Serving Digital Donuts: How Artificial Intelligence is Changing Member Service

illustration of blue glowing donut made of connected data points
Contributing Writer
member of Bellco Credit Union

12 minutes

Credit unions’ famous hospitality expands with AI, chatbots and financial advice options.

"Alexa,” says the happy credit union member as they drive to the beach, “move $700 from savings to checking, pay all bills due by the 10th, and apply anything left to my credit card balance. And if I’m down to 10 checks or fewer, order some new ones. Oh, and set up any CDs that mature in the next 12 days to roll over into whatever CD is paying the highest rate for maturities under 25 months.”
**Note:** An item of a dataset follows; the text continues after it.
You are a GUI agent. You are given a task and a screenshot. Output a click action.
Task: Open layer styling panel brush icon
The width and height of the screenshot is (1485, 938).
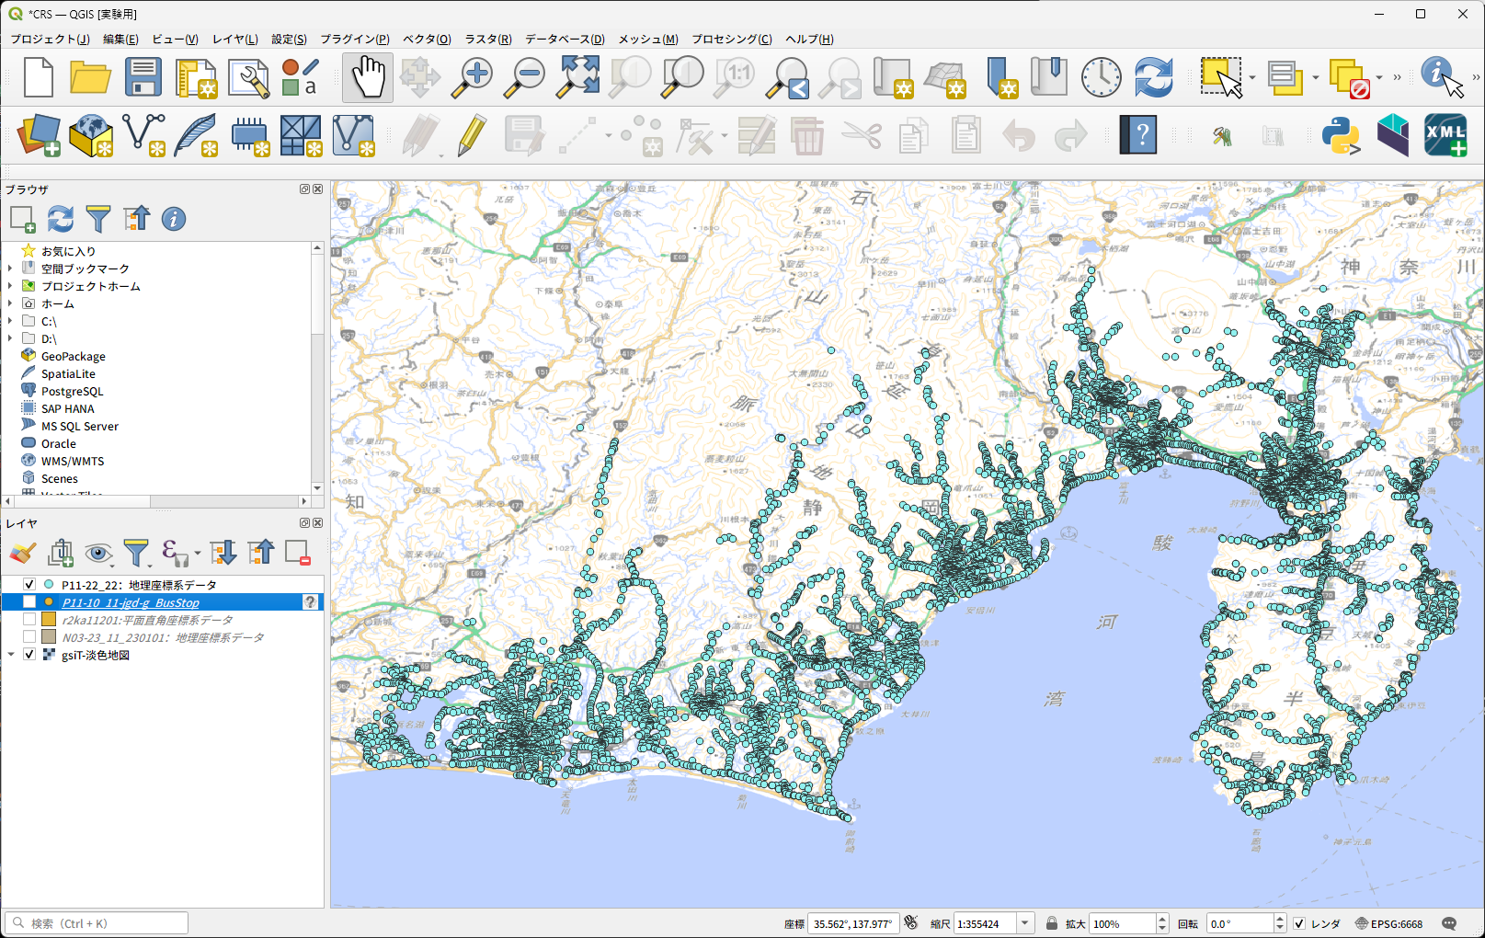23,553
Today’s credit union members aren’t quite that happy—yet—but that is a fair example of what they are coming to expect. And it’s what CUs are asking their vendors to help them deliver. 

Practical applications of artificial intelligence remain elusive. A digital revolution is sweeping financial services but not yet showing up as productive AI at most CUs, reports Kirk Kordeleski, CCE, senior managing partner and chief strategy officer of BiG (Best Innovation Group) Consulting, Tampa, Florida. 

“Digital has moved from piecemeal activity to something affecting everything credit unions do,” he notes. But AI depends on the convergence of digital communication, deep data collection and analysis and sophisticated programming—and CUs are struggling with the data piece, he points out. 

With the proliferation of delivery channels, disparate systems and data pools have sprung up. “Most credit unions are struggling to integrate data, which is necessary before they can introduce machine learning and AI,” he says. “They need to resolve this issue first.” Fintechs and large financial institutions with data scientists on staff are reaching that point now, he adds.

Artificial intelligence for CUs is still a goal, not a reality, agrees Sabeh Samaha, president/CEO of Samaha & Associates, Chino Hills, California. However, weighing evidence to make informed decisions is certainly a big component of human intelligence, and that’s something CUs have already learned to automate in a limited but effective and productive way, he points out.

“Decisioning matrices are not new,” he points out. “In many cases, decisions to enroll a prospective member, provide an indirect auto loan, offer a credit card and set risk-savvy limits have been successfully turned over to technology and happen quickly and automatically.

“If you identify the criteria that people use to make such decisions, and if you collect and apply the data they would base those decisions on, you can automate decisions. And credit unions have,” Samaha notes. Searchable databases and refined decision engines make it possible for CUs to approve auto loans in seconds for complete strangers sitting in dealer showrooms, he illustrates. 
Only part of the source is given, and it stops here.